E. Disposition of Prohibited Gifts
If a gift prohibited under this policy statement is received, it should be returned to the donor with an explanation. If return is not possible, you should consult the Ethics Committee. Depending on the circumstances, any such gifts will be turned over to the Ethics Committee or to a charitable institution. When possible, the donor will be informed of this disposition.
F. Reimbursement for Personal Expenses
Payments and reimbursements to representatives of Waccamaw Bankshares, Inc. for travel and personal expenses incurred in connection with Waccamaw Bankshares, Inc. or any of its subsidiaries business will be paid by Waccamaw Bankshares, Inc or the appropriate subsidiary.
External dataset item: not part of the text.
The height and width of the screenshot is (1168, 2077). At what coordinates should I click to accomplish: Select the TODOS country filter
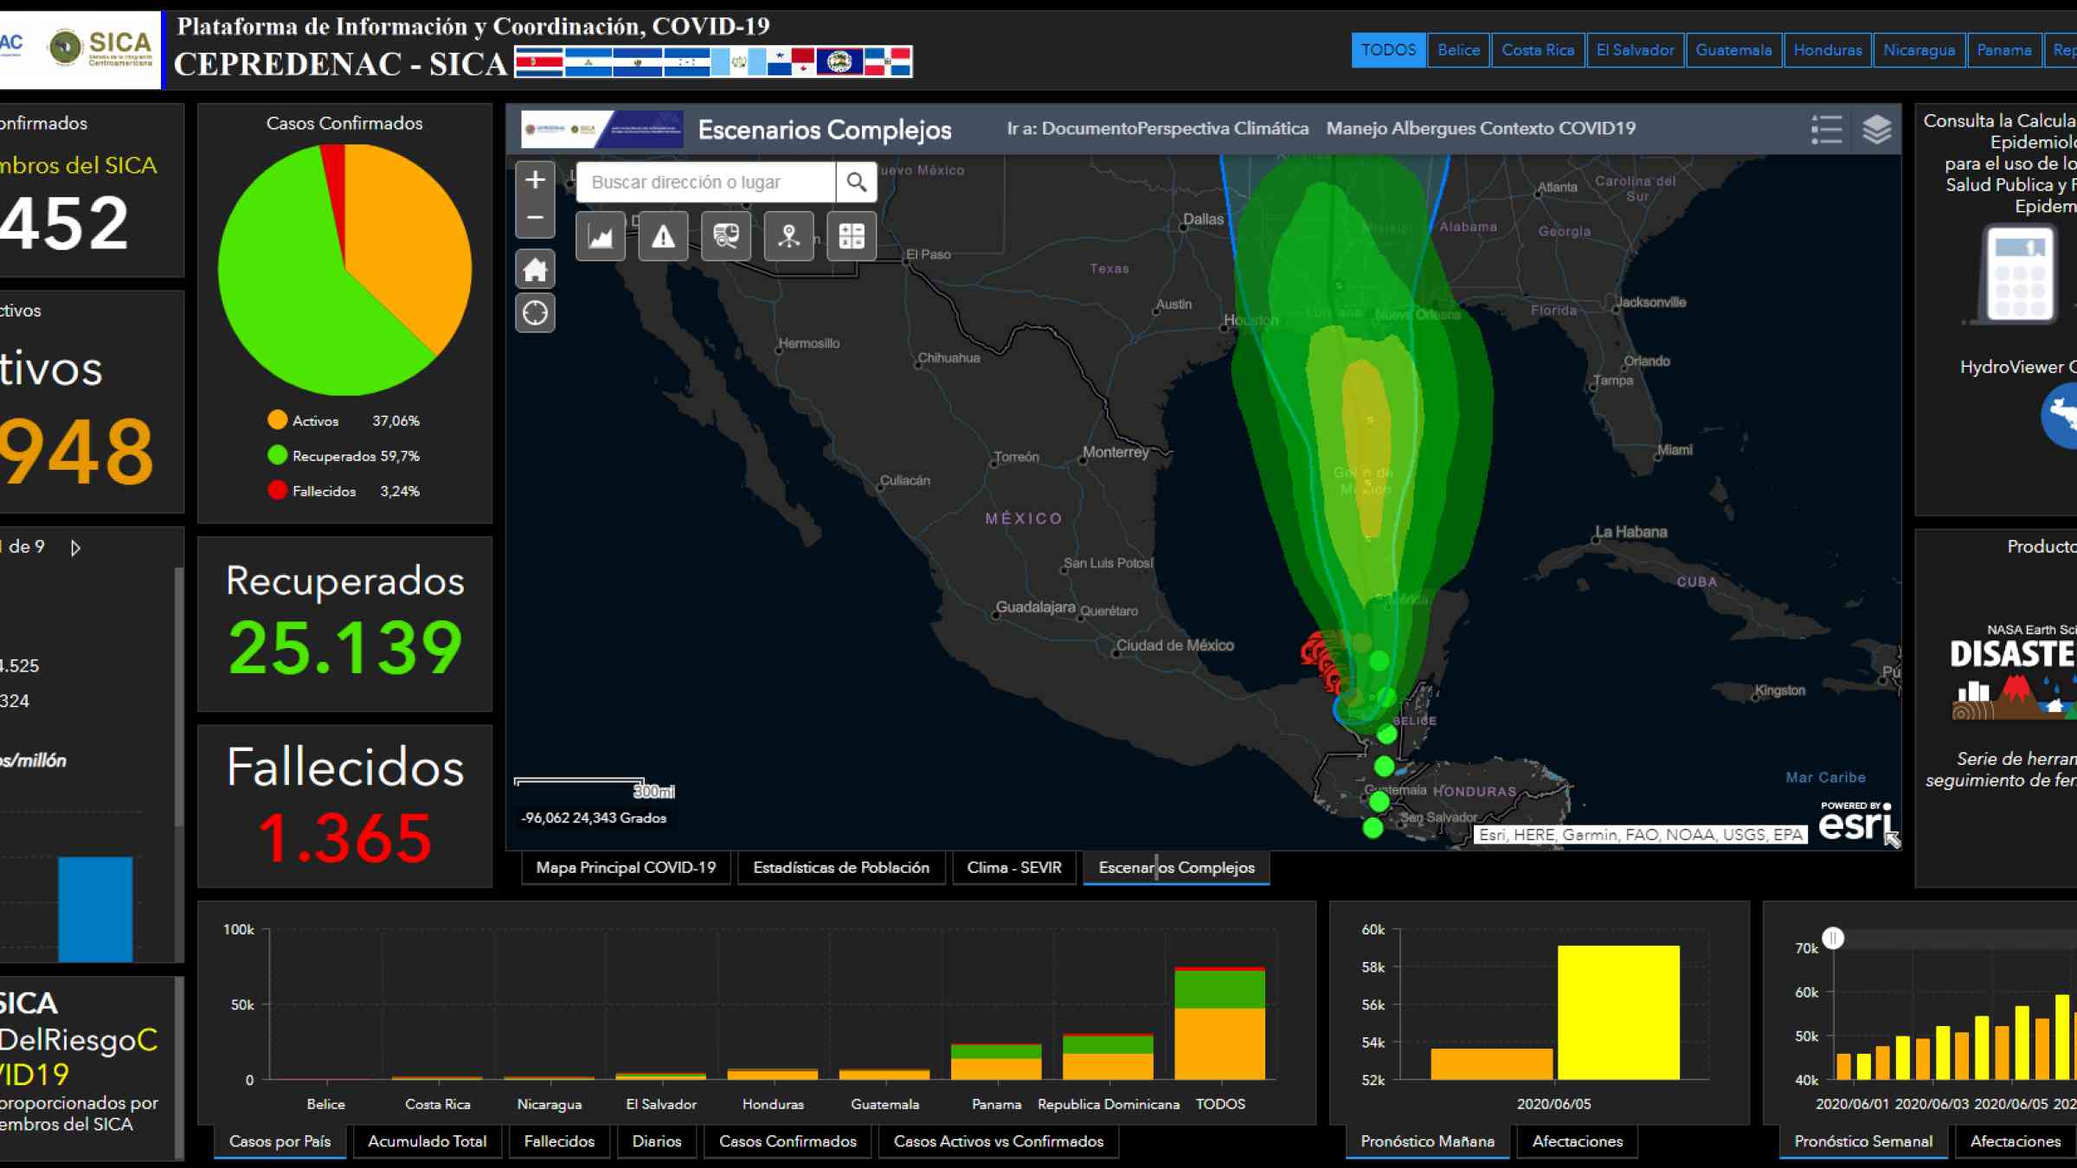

No reimbursement will be made for excessive or unusual expenses. [Normally, payments for such expenses made by customers, vendors or others should be made by Waccamaw Bankshares or one of its subsidiaries].
G. Apply Common Sense
The purpose of these policies is to avoid violations of 18 U.S.C. Section 215 and to ensure that Waccamaw Bankshares, Inc. and its subsidiaries’ business is safeguarded from the influence of bribery or personal favors. Whenever representatives of Waccamaw Bankshares, Inc. or any of its subsidiaries, have personal dealings with persons who have business with Waccamaw Bankshares, Inc. or any of its subsidiaries, the requirements of the law must be kept in mind. Necessarily, the application of the guidelines stated in Paragraph B above will require good judgment and common sense. If you encounter situations in which you are not sure of your obligations or if you find the application of these guidelines to be unduly restrictive, you should consult the Ethics Committee. Under no circumstances should you accept any personal gift or favor if it appears that by giving it the donor hopes to influence any business of Waccamaw Bankshares, Inc. or any of its subsidiaries, or to reward you for actions taken by you or on behalf of Waccamaw Bankshares, Inc. or any of its subsidiaries.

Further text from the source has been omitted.